After being admitted to our hospitals for the EFT procedure, patients were administered the fast‐acting treatment set, as well as oral immune therapies. If there was insufficient improvement, the fast‐acting treatment set was repeated until MM status was reached. After such treatment, patients were discharged from the hospital and followed up with the lowest possible dose of oral steroids.11 If MM status could not be maintained or a dose increase of oral steroids was needed during follow‐up, we recommended that patients undergo the treatment set again (during an additional hospital stay of 2–7 days). The fast‐acting treatment set was also performed in the non‐severe cases to achieve an early MM or better and to help reduce the dose of oral steroids. The frequencies of fast‐acting treatment and the doses given, along with the duration of oral PSL, are shown in Table 2.
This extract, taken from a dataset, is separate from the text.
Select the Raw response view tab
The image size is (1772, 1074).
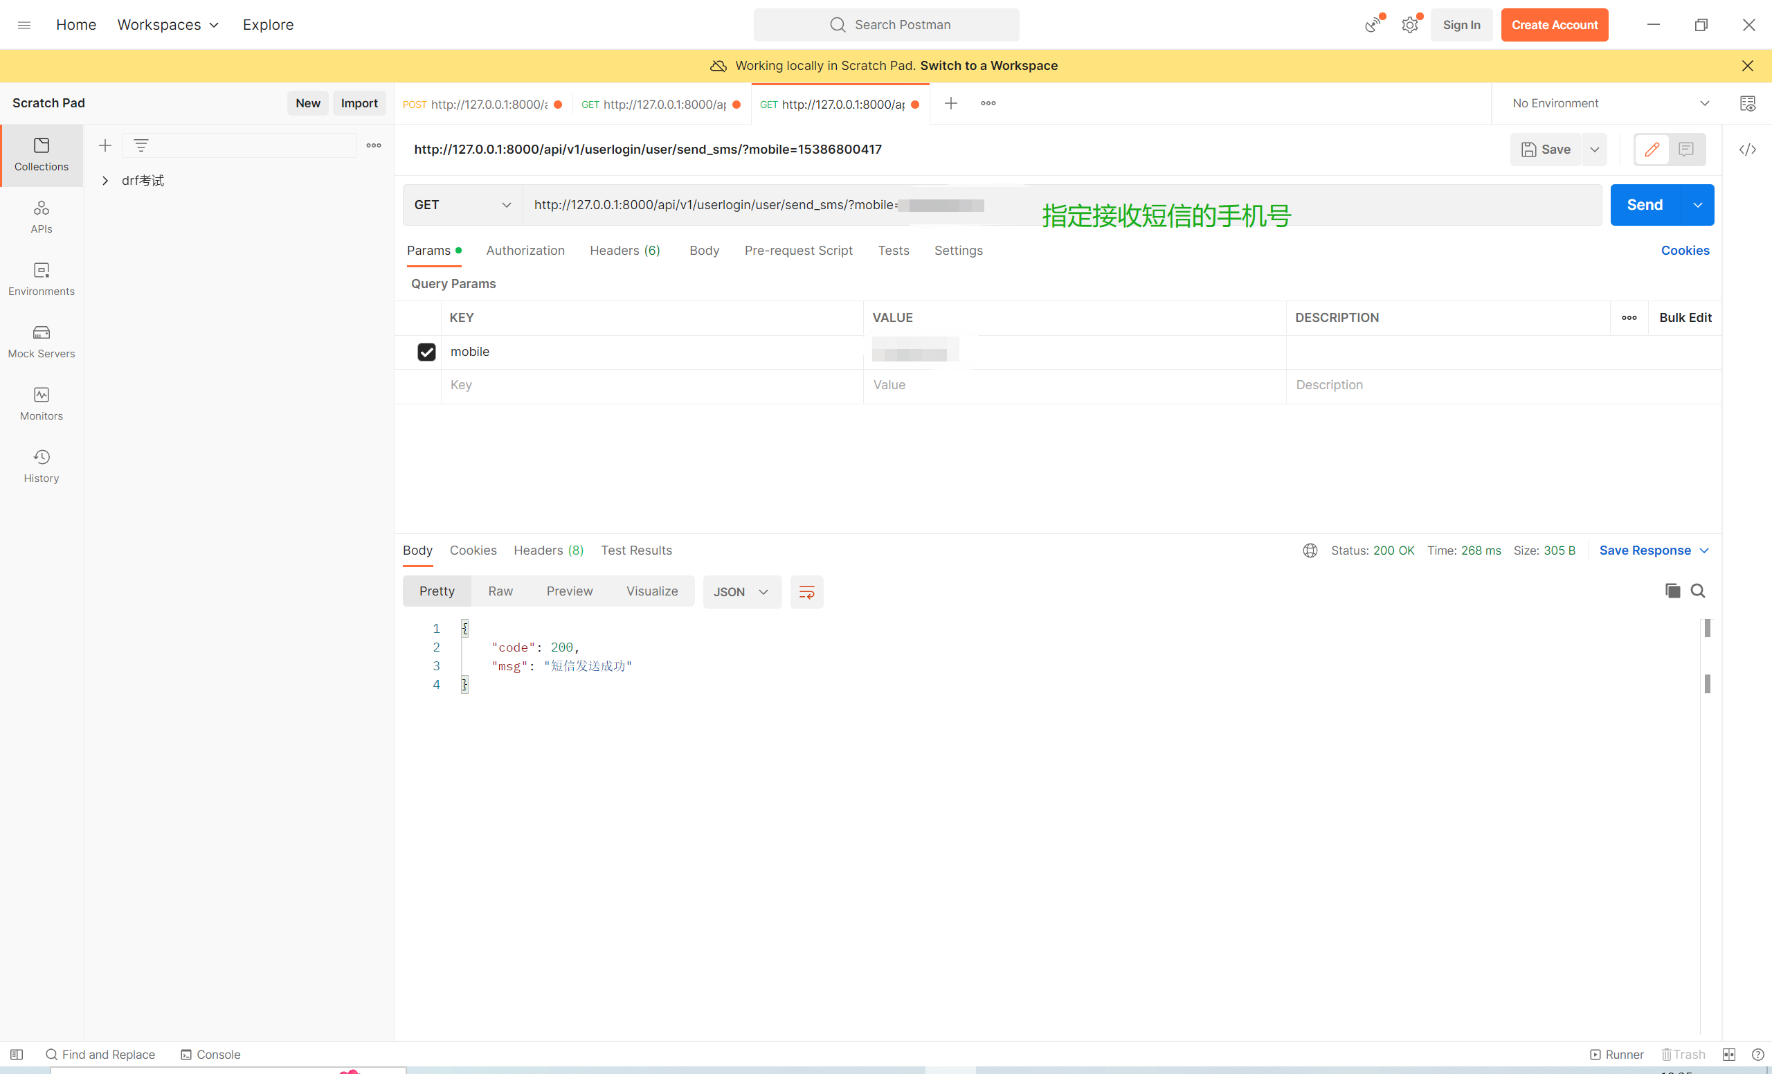tap(500, 591)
HMP after plasmapheresis was omitted in some patients treated with plasmapheresis on high‐dose oral PSL. Treatment with HMP alone was actually infrequent, but, when it was performed, 0.5 g/day of methylprednisolone for 1–2 days, a lower dose than used for other autoimmune diseases, was preferentially administered. As it was only 3.5 years from the approval of IVIg for MG by the National Health Insurance in Japan (i.e., since September 2011), the frequency of IVIg use was still low. In non‐severe cases, HMP alone or IVIg were also performed in the outpatient department.
Non‐EFT
Non‐EFT mainly consisted of oral immunotherapy with oral corticosteroids. Non‐oral fast‐acting therapies, such as plasmapheresis, HMP, and IVIg, were only provided as treatment for patients in MG crisis or during an attempt to avoid crisis. Non‐EFT also was used in patients with various disease severities (MGFA classes II–V). In the non‐EFT group, various dosing regimens of oral steroids were used. Table 2 lists the frequencies of plasmapheresis, HMP, and IVIg, along with the dose and duration of oral PSL.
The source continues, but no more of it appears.